Blingo.com and Goodsearch.com — two in a growing number of specialized Web search engines — offer incentives to their users. Google-powered Blingo awards prizes like iPods and movie tickets to users at random, while Yahoo-powered Goodsearch donates a portion of its advertising profits — about a cent per search — to a charity of the user's choice.
"We were looking for an idea that was simple and fun," said Blingo CEO Frank Anderson, who co-founded the company in 2004. He said that the idea was to "mash together" the Google business model and a sweepstakes, "two things that everyone likes."
Everyone, especially college students: Anderson said that Blingo is most popular with 18 to 34 year-olds.

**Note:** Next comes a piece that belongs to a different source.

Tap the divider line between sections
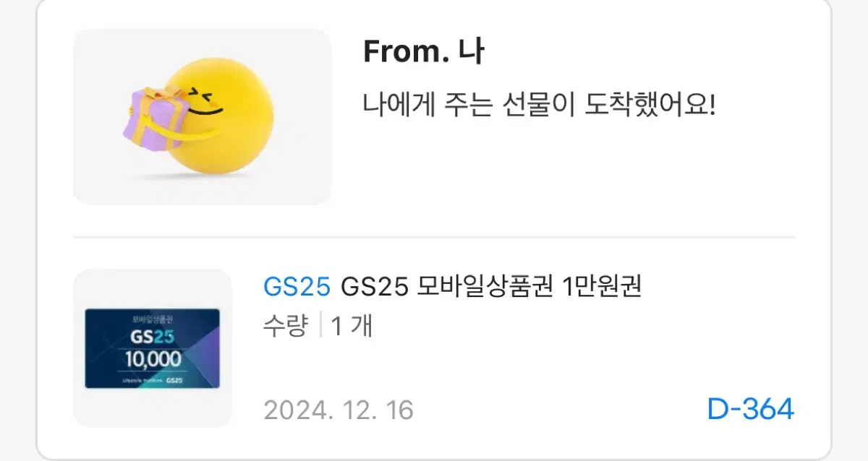 (x=434, y=237)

Jen Andresen '07 has been using Blingo ever since her sister introduced her to the website last year. Blingo users who sign up a friend win a prize every time their friend wins one.
Although she hasn't won anything yet, Andresen said she felt her chances of winning were "okay."
"My sister has won several things, like movie tickets," she said.
Still, Andresen said she did not know anyone else at Princeton who used the site and has not tried very hard to get friends to sign up, despite the lure of extra prizes.
"College campuses have been particularly strong," Goodsearch co-founder Ken Ramberg said.
The Penn State Dance Marathon, for example, which raises money for pediatric cancer research, raised $450 in three months by asking students to use Goodsearch, according to a press release.
"There are so many colleges now following the same plan," Ramberg said.
Goodsearch also allows donations directly to schools, an option that Ramberg said is "getting bigger." But according to the site, the Trustees of Princeton have earned a total of two cents from searches.
Ramberg became involved with nonprofit organizations after his mother passed away from cancer in 2001. Soon after, he realized he could apply his prior experience in Internet startups to his charity work.
"We recognize what a difficult task nonprofits have to raise money year after year," Ramberg said. "Internet search engines generated close to $6 billion last year in revenue. We thought, what if we could direct some of that ad revenue toward good causes?"
University students are divided in their preference of search engine incentives.
Jessica Asrat '09 said that she would probably prefer to give to charity than to win prizes when she searched, a choice she said would not be expected of a Princeton student.
"The stereotype is probably that [Princeton students] like material things," said Asrat. "Which is really strange, because Princeton does so much for charity, like fundraising for Katrina."
Yet some students still admit their fondness for free stuff.
"I'm a selfish person," said Mary Huang '09. "I'd probably choose Blingo."